#### [Passage to read]
Cardiovascular disease (CVD) remains the leading global cause of death, disproportionately affecting low- and middle- income countries (LMICs). Complex treatment regimens compromise adherence and health system delivery. Cardiovascular (CV) polypills, combining a statin with two/three antihypertensives, can improve adherence, risk factor control, and outcomes. However, uptake remains low despite inclusion in the 2023 World Health Organization Essential Medicine List. In South Africa, where CVD and multimorbidity are rising, polypills are unavailable in the public sector, with limited use privately. Understanding stakeholder perspectives is essential to guide implementation.

Objective

To explore stakeholder perspectives regarding the feasibility, acceptability, and potential uptake of CV polypills in South African primary care.

Methods

We conducted semi-structured interviews with 15 purposively sampled stakeholders from clinical, policy, regulatory, industry, and advocacy sectors. Data were thematically analysed using ATLAS.ti, with reflexivity, peer debriefing, and participant validation to ensure rigour.

#### [Exercise data]
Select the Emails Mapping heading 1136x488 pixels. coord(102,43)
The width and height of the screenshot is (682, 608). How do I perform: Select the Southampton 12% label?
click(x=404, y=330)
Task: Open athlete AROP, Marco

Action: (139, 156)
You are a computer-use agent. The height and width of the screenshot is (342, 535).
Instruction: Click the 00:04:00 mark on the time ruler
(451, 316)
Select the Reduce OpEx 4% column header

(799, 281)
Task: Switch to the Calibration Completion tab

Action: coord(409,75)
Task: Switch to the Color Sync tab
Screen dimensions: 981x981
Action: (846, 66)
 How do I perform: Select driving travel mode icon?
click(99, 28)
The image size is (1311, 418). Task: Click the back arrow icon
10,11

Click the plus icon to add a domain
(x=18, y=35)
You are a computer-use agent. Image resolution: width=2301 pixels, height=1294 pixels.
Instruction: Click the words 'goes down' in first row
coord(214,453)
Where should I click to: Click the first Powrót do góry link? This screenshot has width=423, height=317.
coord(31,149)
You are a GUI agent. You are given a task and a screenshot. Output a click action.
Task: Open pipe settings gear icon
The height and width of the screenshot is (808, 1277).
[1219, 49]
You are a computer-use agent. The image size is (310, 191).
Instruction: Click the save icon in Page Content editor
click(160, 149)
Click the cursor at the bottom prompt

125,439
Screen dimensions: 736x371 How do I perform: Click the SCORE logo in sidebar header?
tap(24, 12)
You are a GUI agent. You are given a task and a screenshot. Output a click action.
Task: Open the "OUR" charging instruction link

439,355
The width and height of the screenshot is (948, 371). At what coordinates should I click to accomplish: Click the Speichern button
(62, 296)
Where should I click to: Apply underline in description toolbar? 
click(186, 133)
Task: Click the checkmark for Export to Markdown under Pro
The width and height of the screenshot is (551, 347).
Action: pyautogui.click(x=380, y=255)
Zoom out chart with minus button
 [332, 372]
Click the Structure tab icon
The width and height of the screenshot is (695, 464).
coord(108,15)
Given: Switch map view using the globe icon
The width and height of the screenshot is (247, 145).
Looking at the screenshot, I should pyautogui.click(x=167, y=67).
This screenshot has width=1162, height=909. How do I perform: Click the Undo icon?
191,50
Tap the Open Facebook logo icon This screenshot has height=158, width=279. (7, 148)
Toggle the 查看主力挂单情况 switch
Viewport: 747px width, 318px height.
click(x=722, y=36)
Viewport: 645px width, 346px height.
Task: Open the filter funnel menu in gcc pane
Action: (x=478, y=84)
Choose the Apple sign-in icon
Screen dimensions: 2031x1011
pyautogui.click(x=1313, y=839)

#### [Exercises]
1/ Transcribe the part of the passage on cardiovascular polypills that begins at the words "To explore stakeholder" and stops after "to ensure rigour.".
2/ According to the passage on cardiovascular polypills, how many stakeholders took part in the semi-structured interviews?
You can set the listing aside; nothing in it is needed here.

#### [Problem solutions]
1/
To explore stakeholder perspectives regarding the feasibility, acceptability, and potential uptake of CV polypills in South African primary care.

Methods

We conducted semi-structured interviews with 15 purposively sampled stakeholders from clinical, policy, regulatory, industry, and advocacy sectors. Data were thematically analysed using ATLAS.ti, with reflexivity, peer debriefing, and participant validation to ensure rigour.

2/ 15 purposively sampled stakeholders.